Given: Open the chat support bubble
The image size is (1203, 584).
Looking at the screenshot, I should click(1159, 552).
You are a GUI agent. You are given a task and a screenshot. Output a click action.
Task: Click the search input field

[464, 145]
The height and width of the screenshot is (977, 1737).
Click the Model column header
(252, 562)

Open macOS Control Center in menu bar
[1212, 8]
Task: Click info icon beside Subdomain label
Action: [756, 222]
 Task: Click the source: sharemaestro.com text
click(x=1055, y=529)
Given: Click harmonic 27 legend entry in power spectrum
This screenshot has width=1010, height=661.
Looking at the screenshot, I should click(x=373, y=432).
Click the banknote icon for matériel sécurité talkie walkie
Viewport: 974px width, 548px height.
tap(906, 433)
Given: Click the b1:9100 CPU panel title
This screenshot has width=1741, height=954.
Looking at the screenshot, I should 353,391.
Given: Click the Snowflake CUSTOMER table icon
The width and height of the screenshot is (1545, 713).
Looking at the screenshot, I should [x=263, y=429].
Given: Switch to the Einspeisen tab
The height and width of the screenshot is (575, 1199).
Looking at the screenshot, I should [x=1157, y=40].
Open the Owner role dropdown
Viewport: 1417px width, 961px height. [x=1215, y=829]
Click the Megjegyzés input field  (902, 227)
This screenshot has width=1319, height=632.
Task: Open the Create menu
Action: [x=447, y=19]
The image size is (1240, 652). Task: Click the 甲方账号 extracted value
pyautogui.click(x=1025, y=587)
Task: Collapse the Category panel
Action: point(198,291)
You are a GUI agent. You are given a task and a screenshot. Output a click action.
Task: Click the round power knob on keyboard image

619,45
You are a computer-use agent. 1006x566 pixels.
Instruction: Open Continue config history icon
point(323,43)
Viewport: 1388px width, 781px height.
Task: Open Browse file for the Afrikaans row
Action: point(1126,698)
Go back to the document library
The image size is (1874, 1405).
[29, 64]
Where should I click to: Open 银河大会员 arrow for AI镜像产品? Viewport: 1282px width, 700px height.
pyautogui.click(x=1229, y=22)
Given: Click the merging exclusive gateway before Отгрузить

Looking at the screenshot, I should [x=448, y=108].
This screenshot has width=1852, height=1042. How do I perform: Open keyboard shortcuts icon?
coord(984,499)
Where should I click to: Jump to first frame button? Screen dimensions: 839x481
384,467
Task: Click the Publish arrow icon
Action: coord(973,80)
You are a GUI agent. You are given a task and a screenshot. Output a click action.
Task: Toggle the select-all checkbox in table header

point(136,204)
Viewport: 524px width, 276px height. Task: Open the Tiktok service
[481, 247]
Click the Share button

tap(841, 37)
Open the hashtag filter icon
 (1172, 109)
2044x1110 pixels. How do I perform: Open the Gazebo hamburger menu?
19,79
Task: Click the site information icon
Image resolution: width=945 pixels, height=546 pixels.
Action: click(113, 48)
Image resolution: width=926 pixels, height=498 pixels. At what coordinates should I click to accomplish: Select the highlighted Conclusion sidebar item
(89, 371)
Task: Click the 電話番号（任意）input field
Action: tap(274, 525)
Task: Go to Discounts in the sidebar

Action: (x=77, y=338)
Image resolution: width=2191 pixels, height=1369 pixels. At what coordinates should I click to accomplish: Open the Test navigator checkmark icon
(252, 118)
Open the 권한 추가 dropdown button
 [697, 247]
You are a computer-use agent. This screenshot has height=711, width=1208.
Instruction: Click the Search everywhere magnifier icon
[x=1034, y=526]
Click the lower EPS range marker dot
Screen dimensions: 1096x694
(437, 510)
###
[EXERCISE AIM] Return every entry verbatim.

[WRITTEN ANSWER]
Given: Open the chat support bubble
The image size is (1203, 584).
Looking at the screenshot, I should click(1159, 552).
You are a GUI agent. You are given a task and a screenshot. Output a click action.
Task: Click the search input field

[464, 145]
The height and width of the screenshot is (977, 1737).
Click the Model column header
(252, 562)

Open macOS Control Center in menu bar
[1212, 8]
Task: Click info icon beside Subdomain label
Action: [756, 222]
 Task: Click the source: sharemaestro.com text
click(x=1055, y=529)
Given: Click harmonic 27 legend entry in power spectrum
This screenshot has width=1010, height=661.
Looking at the screenshot, I should click(x=373, y=432).
Click the banknote icon for matériel sécurité talkie walkie
Viewport: 974px width, 548px height.
tap(906, 433)
Given: Click the b1:9100 CPU panel title
This screenshot has width=1741, height=954.
Looking at the screenshot, I should 353,391.
Given: Click the Snowflake CUSTOMER table icon
The width and height of the screenshot is (1545, 713).
Looking at the screenshot, I should [x=263, y=429].
Given: Switch to the Einspeisen tab
The height and width of the screenshot is (575, 1199).
Looking at the screenshot, I should [x=1157, y=40].
Open the Owner role dropdown
Viewport: 1417px width, 961px height. [x=1215, y=829]
Click the Megjegyzés input field  (902, 227)
This screenshot has width=1319, height=632.
Task: Open the Create menu
Action: [x=447, y=19]
The image size is (1240, 652). Task: Click the 甲方账号 extracted value
pyautogui.click(x=1025, y=587)
Task: Collapse the Category panel
Action: point(198,291)
You are a GUI agent. You are given a task and a screenshot. Output a click action.
Task: Click the round power knob on keyboard image

619,45
You are a computer-use agent. 1006x566 pixels.
Instruction: Open Continue config history icon
point(323,43)
Viewport: 1388px width, 781px height.
Task: Open Browse file for the Afrikaans row
Action: point(1126,698)
Go back to the document library
The image size is (1874, 1405).
[29, 64]
Where should I click to: Open 银河大会员 arrow for AI镜像产品? Viewport: 1282px width, 700px height.
pyautogui.click(x=1229, y=22)
Given: Click the merging exclusive gateway before Отгрузить

Looking at the screenshot, I should [x=448, y=108].
This screenshot has width=1852, height=1042. How do I perform: Open keyboard shortcuts icon?
coord(984,499)
Where should I click to: Jump to first frame button? Screen dimensions: 839x481
384,467
Task: Click the Publish arrow icon
Action: coord(973,80)
You are a GUI agent. You are given a task and a screenshot. Output a click action.
Task: Toggle the select-all checkbox in table header

point(136,204)
Viewport: 524px width, 276px height. Task: Open the Tiktok service
[481, 247]
Click the Share button

tap(841, 37)
Open the hashtag filter icon
 (1172, 109)
2044x1110 pixels. How do I perform: Open the Gazebo hamburger menu?
19,79
Task: Click the site information icon
Image resolution: width=945 pixels, height=546 pixels.
Action: click(113, 48)
Image resolution: width=926 pixels, height=498 pixels. At what coordinates should I click to accomplish: Select the highlighted Conclusion sidebar item
(89, 371)
Task: Click the 電話番号（任意）input field
Action: tap(274, 525)
Task: Go to Discounts in the sidebar

Action: (x=77, y=338)
Image resolution: width=2191 pixels, height=1369 pixels. At what coordinates should I click to accomplish: Open the Test navigator checkmark icon
(252, 118)
Open the 권한 추가 dropdown button
 [697, 247]
You are a computer-use agent. This screenshot has height=711, width=1208.
Instruction: Click the Search everywhere magnifier icon
[x=1034, y=526]
Click the lower EPS range marker dot
Screen dimensions: 1096x694
(437, 510)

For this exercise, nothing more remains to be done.